Y a-t-il quelqu'un au Québec qui va penser à remercier l'UPA pour toutes les vies sauvées grâce à l'interdiction imposée aux motoneigistes d'utiliser les terres agricoles pour pratiquer leur sport? Bon an, mal an, 48 adeptes de ce sport se tuent sur les pistes au Québec. À ce jour, un seul a perdu la vie depuis le début de la saison.

Imaginez tout autre sport dont 48 adeptes perdraient la vie chaque année et vous verriez toute la société exiger l'abolition pure et simple de cette activité. Pas la motoneige. C'est plutôt le contraire; chambres de commerce, hôteliers, restaurateurs et commerçants se liguent pour faire rouvrir les pistes.

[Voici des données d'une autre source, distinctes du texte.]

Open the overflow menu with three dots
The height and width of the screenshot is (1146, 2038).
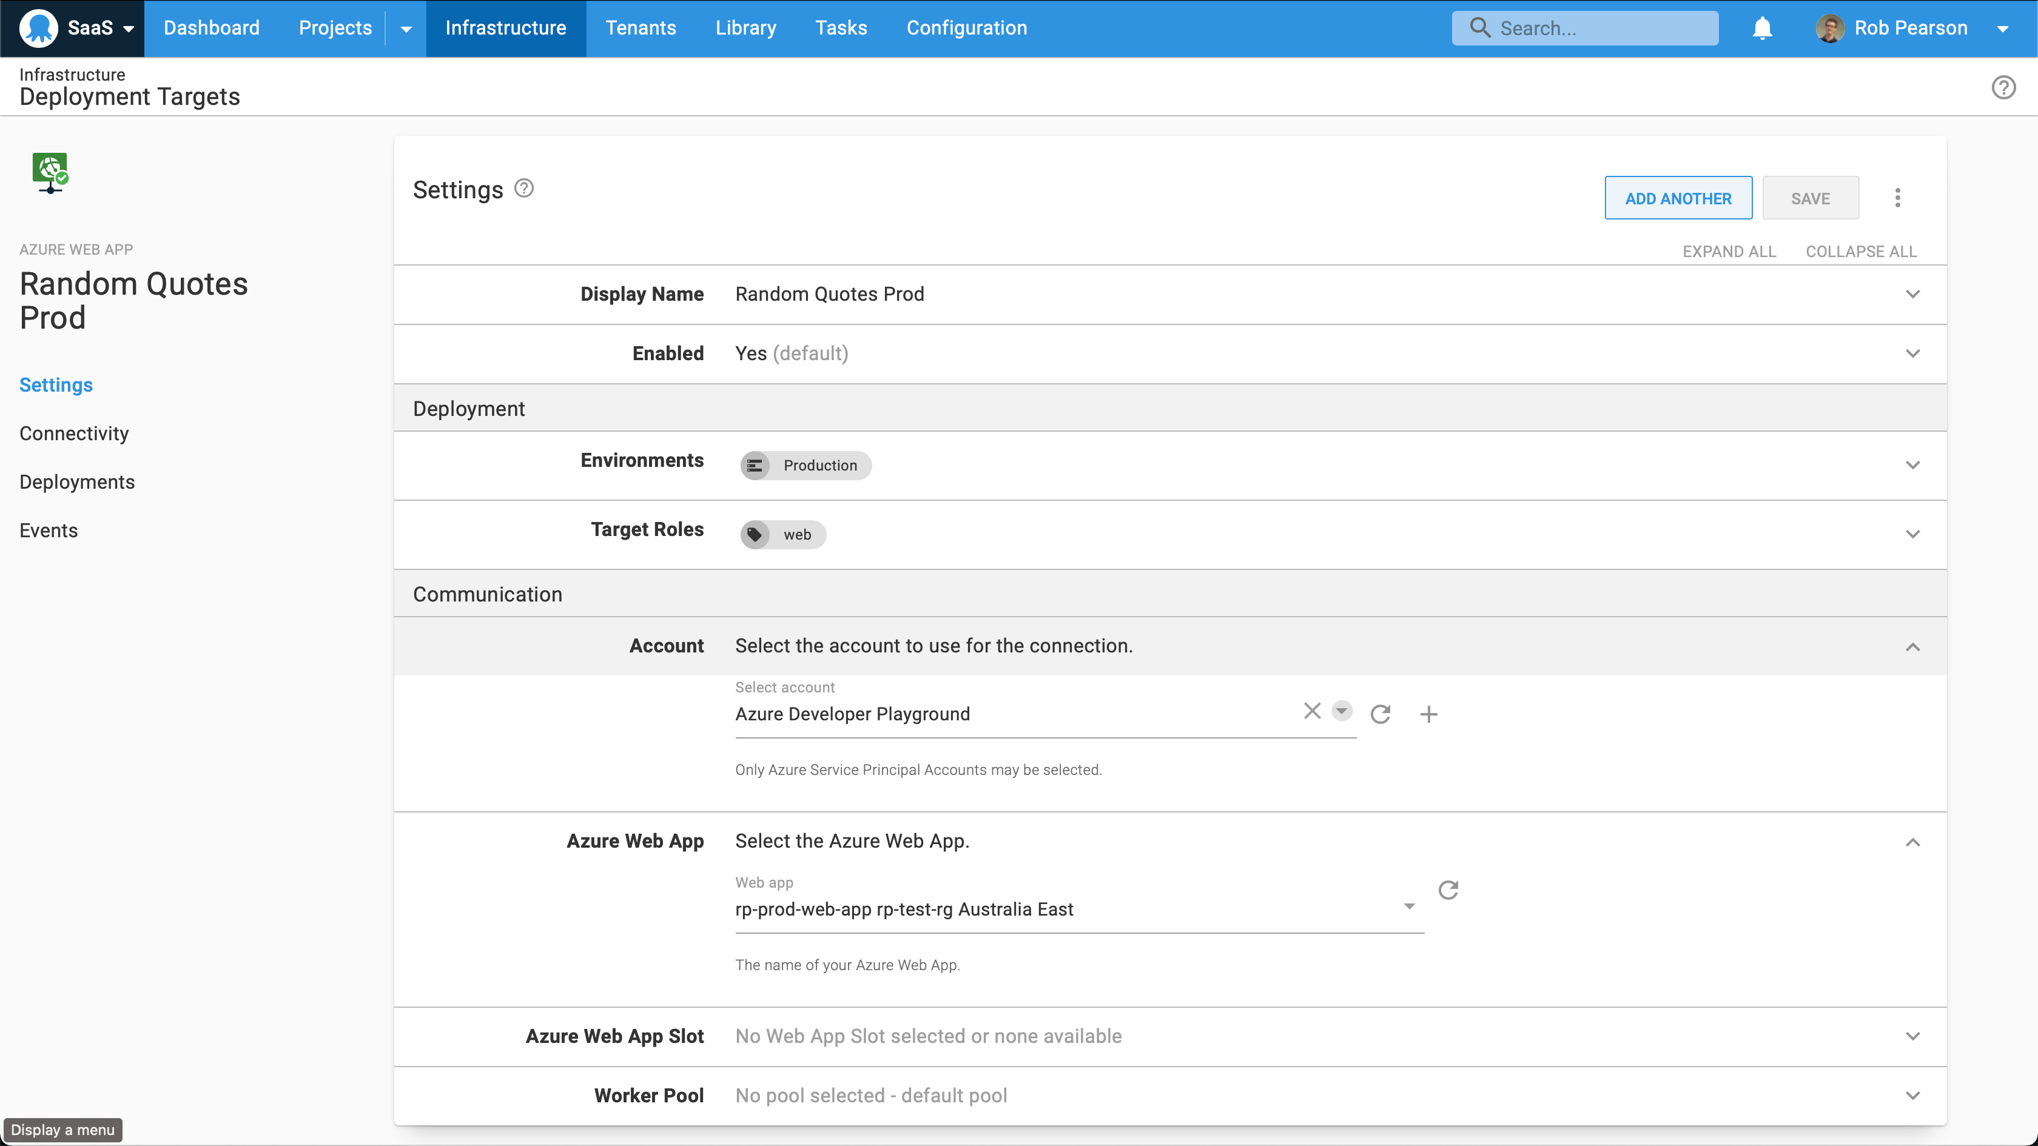point(1898,197)
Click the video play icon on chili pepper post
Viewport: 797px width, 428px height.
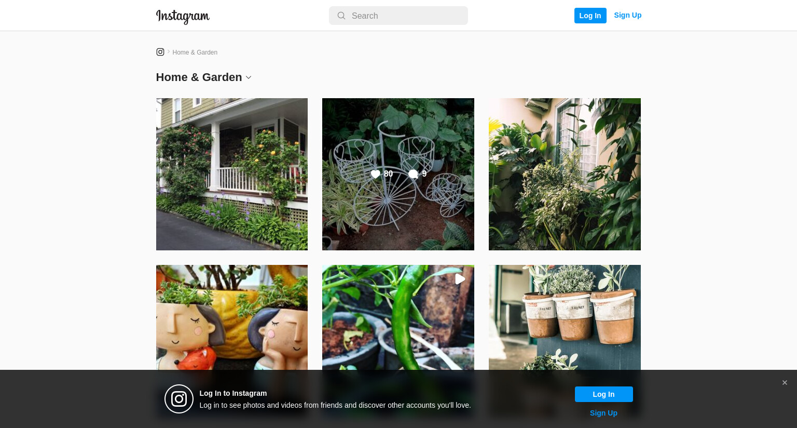point(460,279)
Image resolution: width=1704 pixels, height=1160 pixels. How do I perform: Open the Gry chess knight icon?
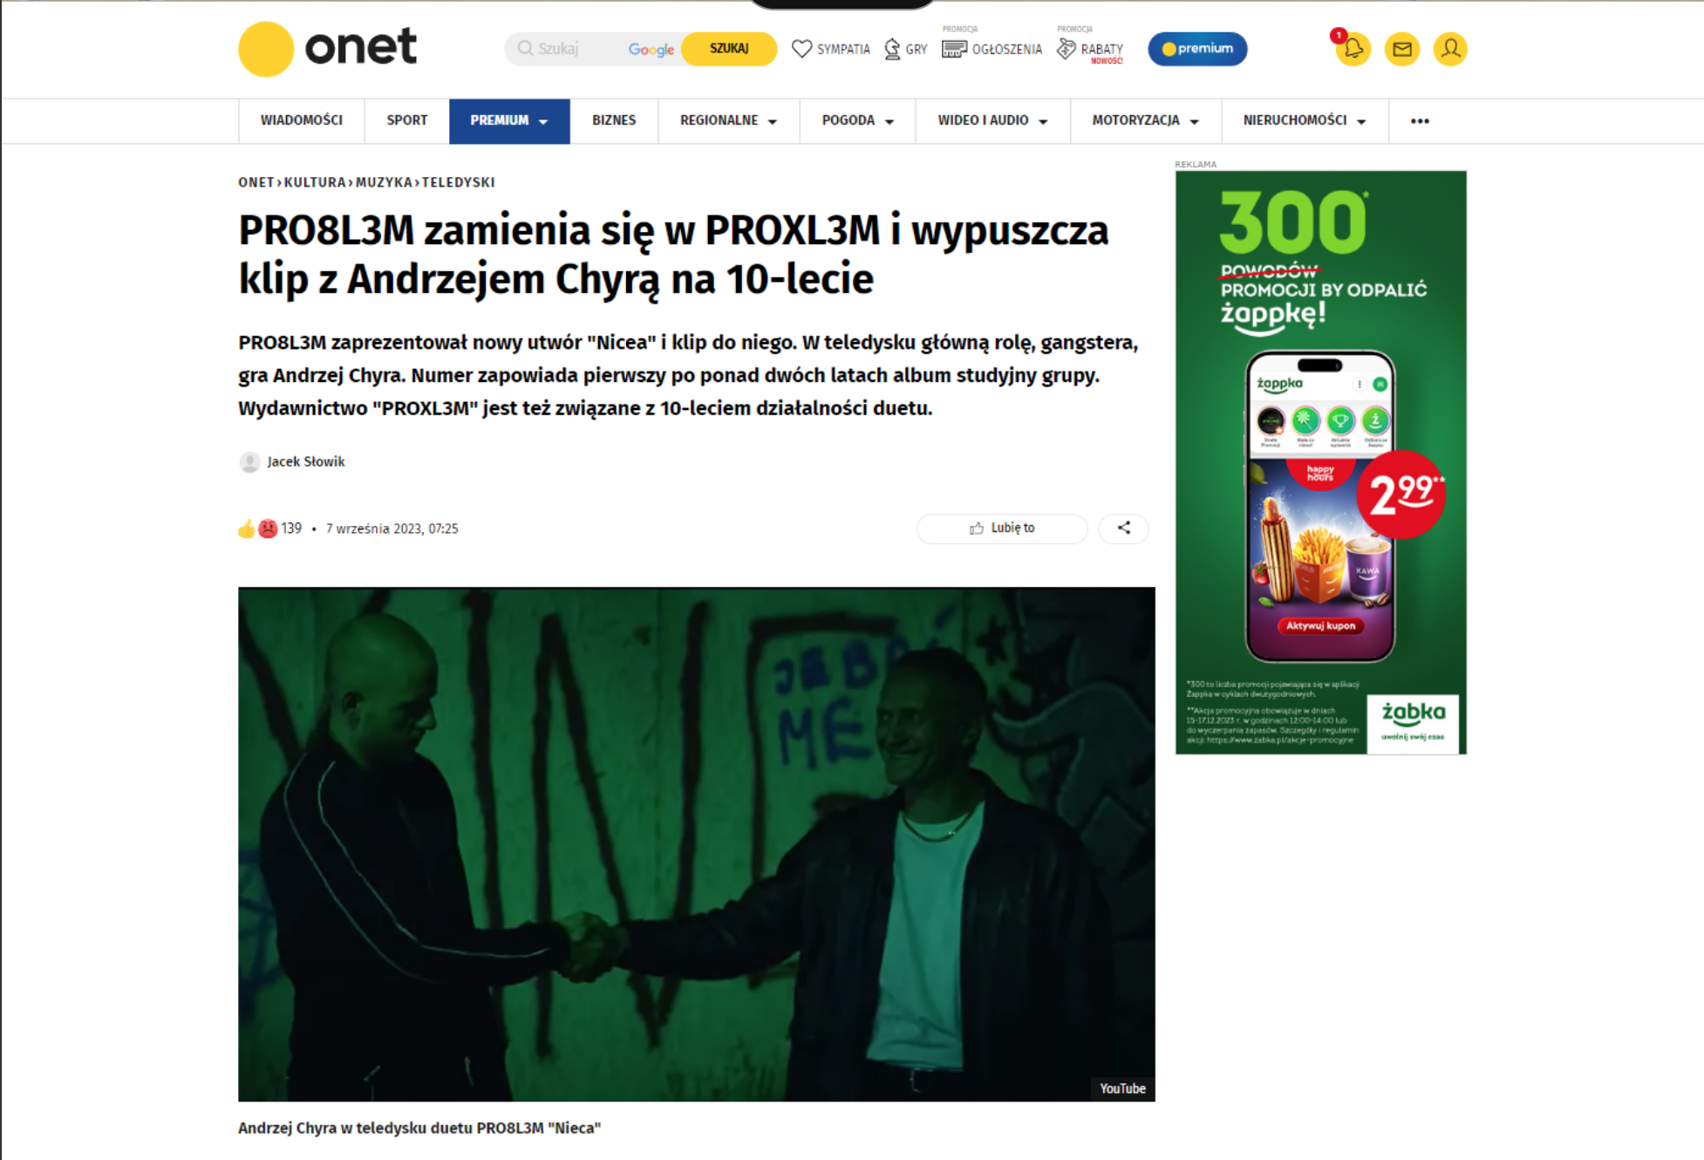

Au fait, ça vaut combien, la vie d'un motoneigiste?
2 commentaires
  • Fabien Nadeau - Abonné 21 décembre 2010 07 h 21

    Vivre est risqué!

    Je suis perplexe devant ce raisonnement. Il faudrait s'abstenir de faire de la motoneige à cause du risque d'accidents mortels? Adieu hockey, adieu football, c'est trop dangereux. Adieu la natation en rivière, trop dangereux. Adieu pêche sur la glace, trop dangereux. Adieu circulation sur les routes, trop dangereux. Adieu moto, adieu vélo, adieu ski...

    Voyons donc! Vivons donc, et mourons donc, s'il le faut, et quand il le faut. Mais vivons!

  • Claude Rompré - Inscrit 21 décembre 2010 10 h 29

    Morts volontaires

    Les individus qui veulent risquer leur vie dans une pratique dangereuse ont le droit de le faire tant qu'ils ne risquent pas la vie d'innocents par la même occasion.